Tampoco podemos obviar que la cámara detrás de Tokyo Vice está claramente maravillada por la capital japonesa. Así lo asume Michael Mann, director del primer episodio, en el que la mampostería, la arquitectura, la clandestina luminiscencia de sus callejones y las puertas abiertas de sus restaurantes, que invitan a entrar con un aroma que parece salir de la pantalla, destacan enormemente. El barrio Rojo de Tokio, Kabuchiko, salpimenta muchas de las escenas y, seamos o no fans de la cultura que vio nacer los samuráis, el seppuku, el sushi y Dragon Ball, las infinitas luces atraen la mirada como si fuésemos mosquitos ebrios. Vamos, que dan ganas de ir a Tokio.
Tokyo Vice merece ser vista y digerida, admirada por la impecable ambientación de los años noventa a los que muchos ahora nos trasladaríamos con gusto.

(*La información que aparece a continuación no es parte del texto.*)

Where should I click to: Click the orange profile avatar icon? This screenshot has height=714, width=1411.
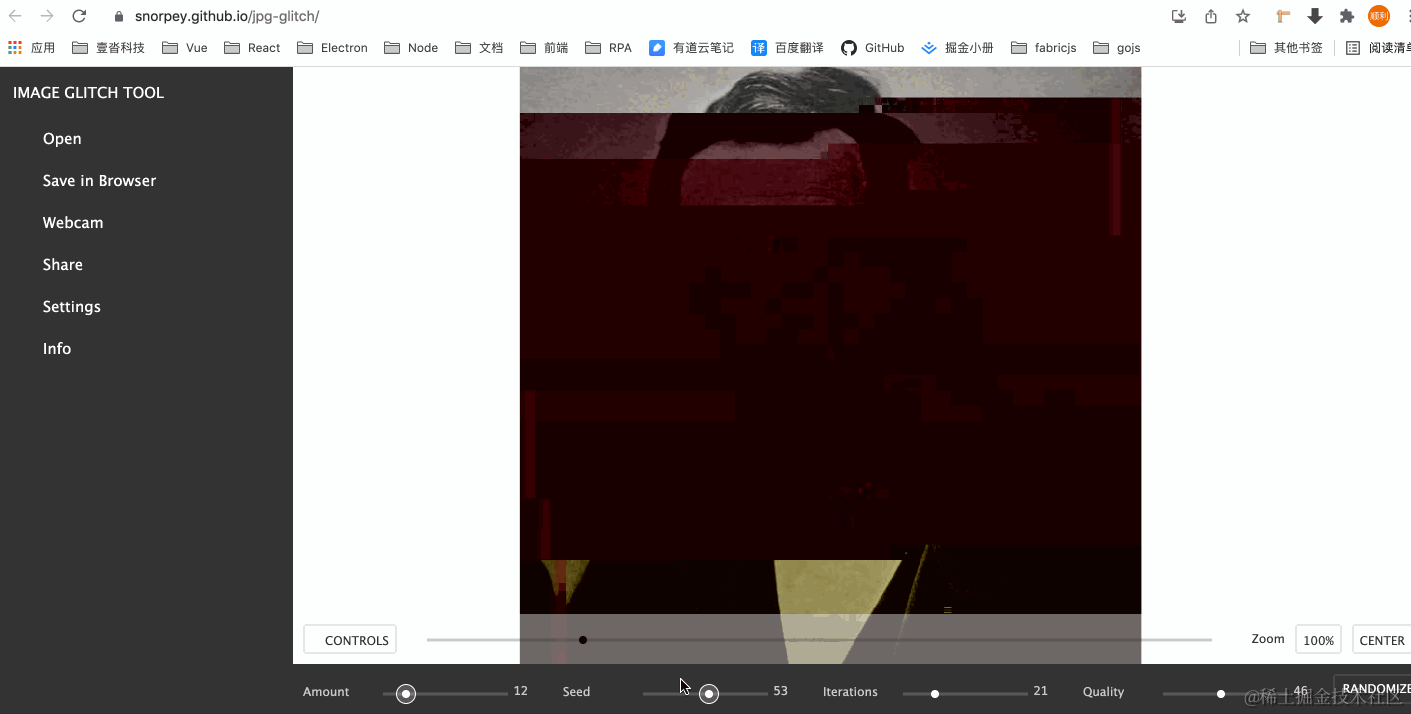point(1378,16)
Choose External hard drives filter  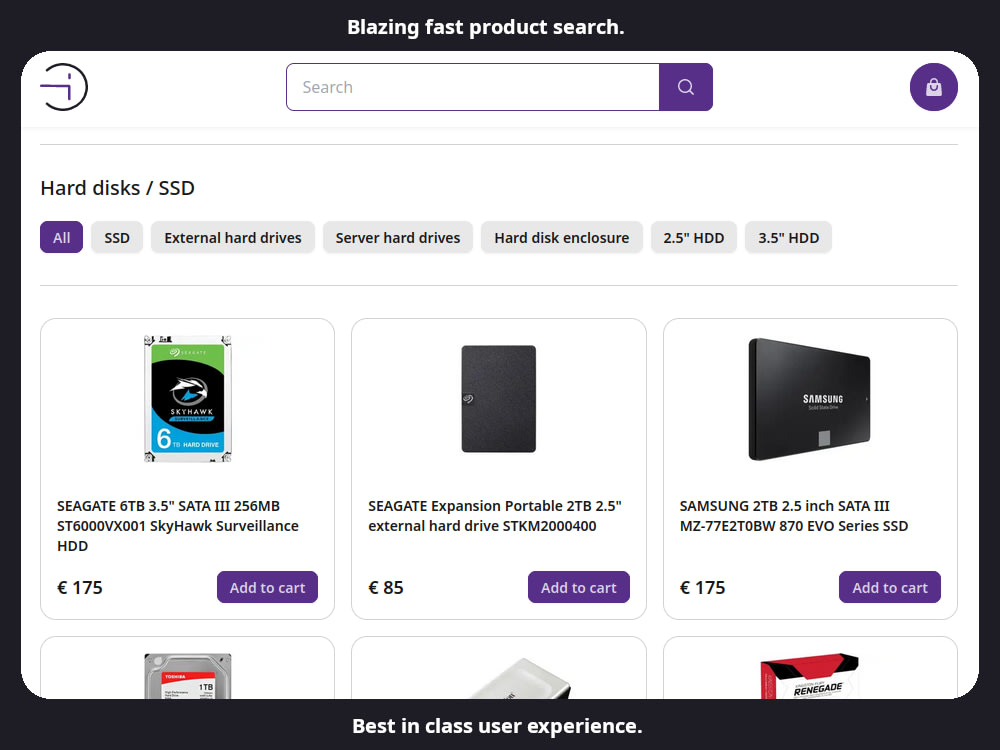coord(233,237)

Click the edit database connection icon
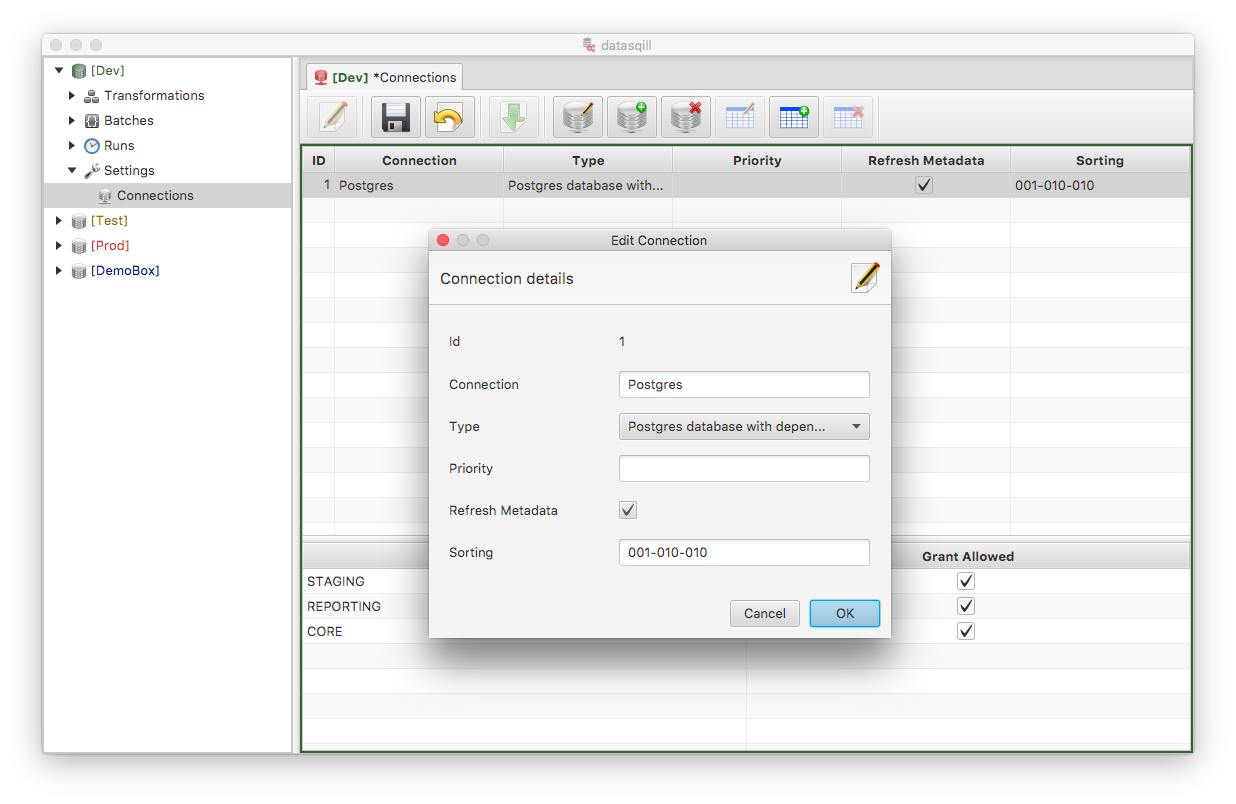click(578, 117)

Pero, de vuelta a la serie en sí, cabe destacar que las escasas escenas de acción están, además, caracterizadas por un realismo que se agradece. Atrás quedaron ya las exageradas interpretaciones de un kung-fu barato de los metrajes ochenteros, y las sobredimensionadas peleas de los años dos mil. Como casi todo en Tokyo Vice, los puños son torpes, las caras se amoratan durante semanas y, si hay que matar, se mata, pero con el miedo, el pavor y la paticoja rabia irracional que, debemos suponer, realmente envuelve el acto de acabar con una vida.
En definitiva, Tokyo Vice merece ser vista y digerida, admirada por la impecable ambientación de los años noventa a los que muchos ahora nos trasladaríamos con gusto. Oh, y hay algo que a servidor le ha fascinado desde el principio, ¿quién no querría ser yakuza si todos visten como en la serie de J. T. Rogers? Por el estilazo que gasta Sato, interpretado por Shô Kasamatsu, uno se abre a la posibilidad de reventar algún nudillo ocasional. Si no me creen, vayan a verlo. Y, de haber quien tenga una oferta en ese sentido, que no dude en contactarme… ¡Sayōnara!